This project plans to demonstrate and evaluate a pretreatment with optimal timing and coating solutions for additively manufactured (AM), non-stainless steels that provide superior corrosion protection for multiple Department of Defense (DoD) platforms. The research team will achieve this by examining the mechanism and application of non-chrome pretreatments, electrodeposition coating (“electrocoat or e-coat”), to determine ideal timing of application of nonchromium coatings during the AM workflow cycle. This will enable engineering authorities to develop AM specific pretreatment specifications and coating requirements for AM metals to expedite adoption of novel AM methods to facilitate increased mission readiness through use of on-demand production techniques.

Many existing pretreatments used in the DoD contain hexavalent chromium (Cr), which has strict regulation against its use, or contain other Cr-based which are being more severely regulated based on recent guidance. Printed steel shows an increased susceptibility to pitting, particularly in the samples with the greatest defect density. Additionally, printed steel part is much like a giant weld, so corrosion resistance is expected to be worse than traditionally manufactured steel parts, especially, because the relatively high roughness of AM parts (layer-by-layer). Spray application of pretreatment and primers is not possible with most AM parts due to their relatively high complexity and lack of line of site access to the steel surfaces. There are several Cr-free pretreatments approved for DoD use on steels and are on the Qualified Product List for Federal Specification TT-C-490: Chemical Conversion Coatings and Pretreatments for Metallic Substrates, that will provide a measure of corrosion protection.
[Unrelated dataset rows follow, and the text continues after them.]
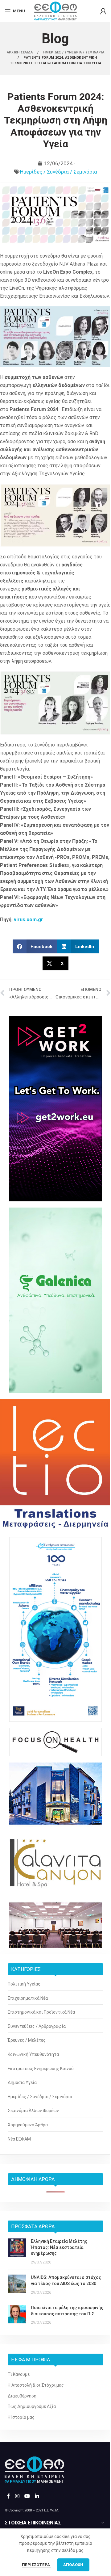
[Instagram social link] (17, 2496)
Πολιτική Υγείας (24, 1983)
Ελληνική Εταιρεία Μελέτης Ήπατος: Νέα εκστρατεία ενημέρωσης (59, 2247)
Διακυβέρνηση (22, 2395)
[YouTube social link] (27, 2496)
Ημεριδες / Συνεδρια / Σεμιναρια (73, 52)
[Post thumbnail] (17, 2251)
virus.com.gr (28, 919)
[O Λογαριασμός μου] (103, 11)
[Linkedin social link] (37, 2496)
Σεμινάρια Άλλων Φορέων (33, 2110)
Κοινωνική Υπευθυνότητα (33, 2054)
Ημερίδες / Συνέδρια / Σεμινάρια (58, 172)
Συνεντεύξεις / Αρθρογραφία (37, 2026)
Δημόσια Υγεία (22, 2082)
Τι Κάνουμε (19, 2374)
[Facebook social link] (8, 2496)
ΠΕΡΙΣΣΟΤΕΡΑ (36, 2564)
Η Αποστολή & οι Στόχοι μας (36, 2385)
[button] (35, 946)
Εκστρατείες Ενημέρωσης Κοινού (41, 2068)
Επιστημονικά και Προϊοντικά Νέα (41, 2012)
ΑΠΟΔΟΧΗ (73, 2564)
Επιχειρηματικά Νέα (28, 1998)
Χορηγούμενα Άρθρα (28, 2124)
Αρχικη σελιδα (20, 52)
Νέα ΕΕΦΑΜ (19, 2139)
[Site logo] (55, 10)
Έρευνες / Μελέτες (27, 2040)
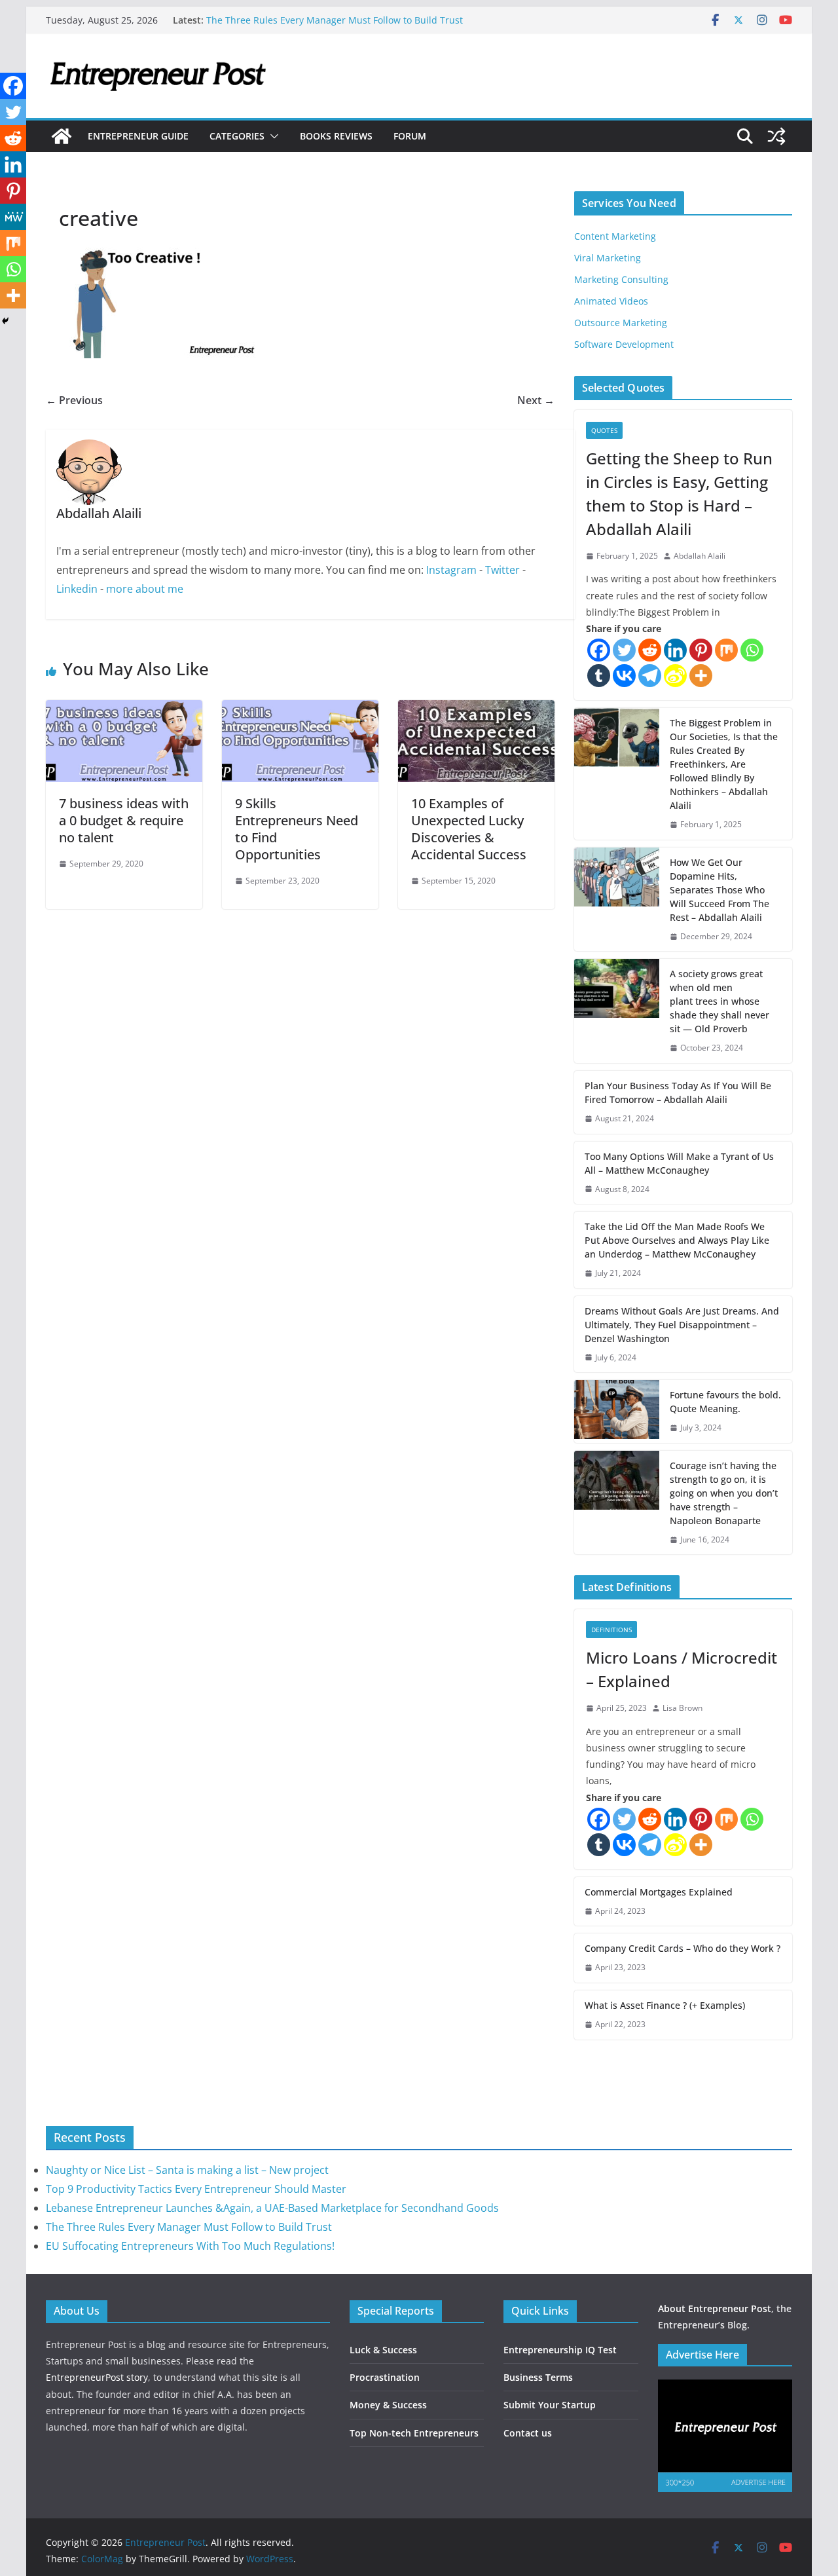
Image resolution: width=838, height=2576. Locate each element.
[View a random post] (776, 136)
Further improvements in field durability can only be ensured through priming of the steel. Electrocoating (e-coat) materials and process exist, that are well known and ideal for complex geometries where line of site spray application to coatings is not possible. This project will apply these technology solutions toward the AM process for non-stainless steels, with several surface treatments and finishing processes to provide an adequate base for the subsequent specified coating system. This project effort will build AM steel components, employing powder bed fusion, using lasers to melt thin layers of metal powder to build three-dimensional parts. The AF9628 steel alloy was originally developed by the U.S. Air Force for application in bombs (as bomb blaster), has shown potential applications for ground vehicle replacement parts due to its excellent strength and toughness and will be the focus of this research. AF9628 is unique since it does not contain tungsten or cobalt. E-coat is an excellent way to protect steel parts, offering superior corrosion resistance, uniformity, and an even coat. It is used significantly in the automotive industry complicated parts and already qualified according to MIL-DTL-53084 chemical agent resistant coatings specification but has not been proven for use in AM of non-stainless steels.
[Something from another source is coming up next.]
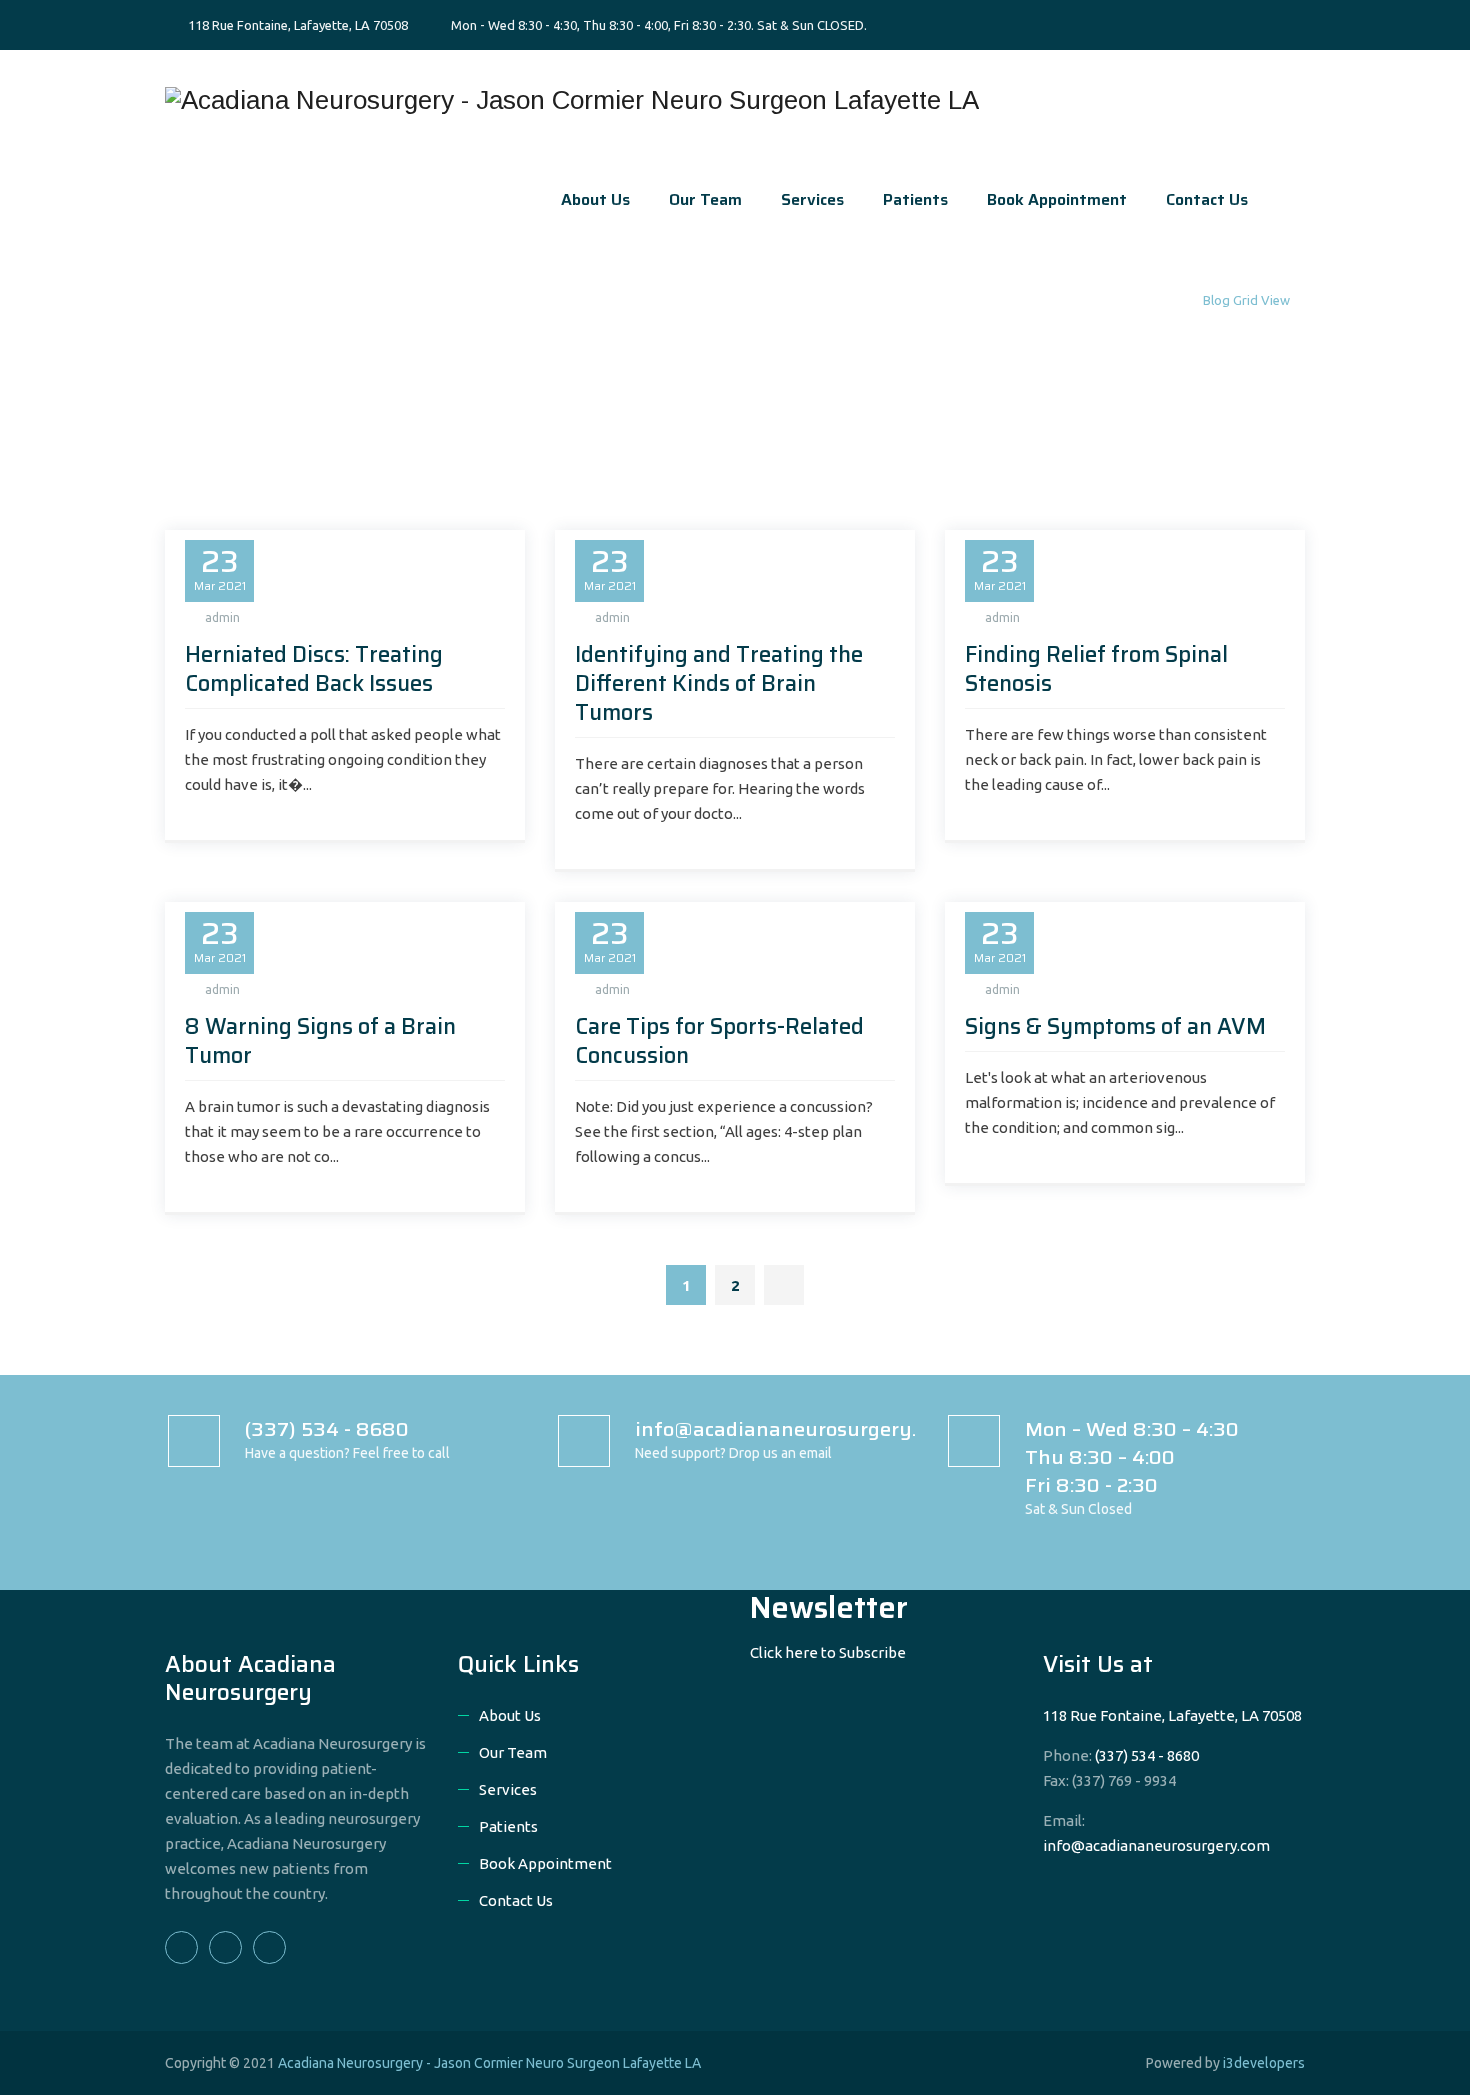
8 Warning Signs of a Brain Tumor (320, 1041)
The DoD is working hard on developing AM capabilities that can reduce cost, production times and increase capacity to close the technological and industrial gaps. This project seeks to apply, evaluate, and demonstrate the performance of pretreatments and/or e-coat to AM AF9628 steels that is environmentally friendly with superior corrosion resistance while ensuring AM production and warfighters receive critical capabilities at the point of need. The project will apply technology solutions toward the AM process for non-stainless steels to demonstrate effective corrosion mitigation solutions. This will enable creating standards and modifying specifications to stipulate corrosion mitigation for non-stainless AM steels solution.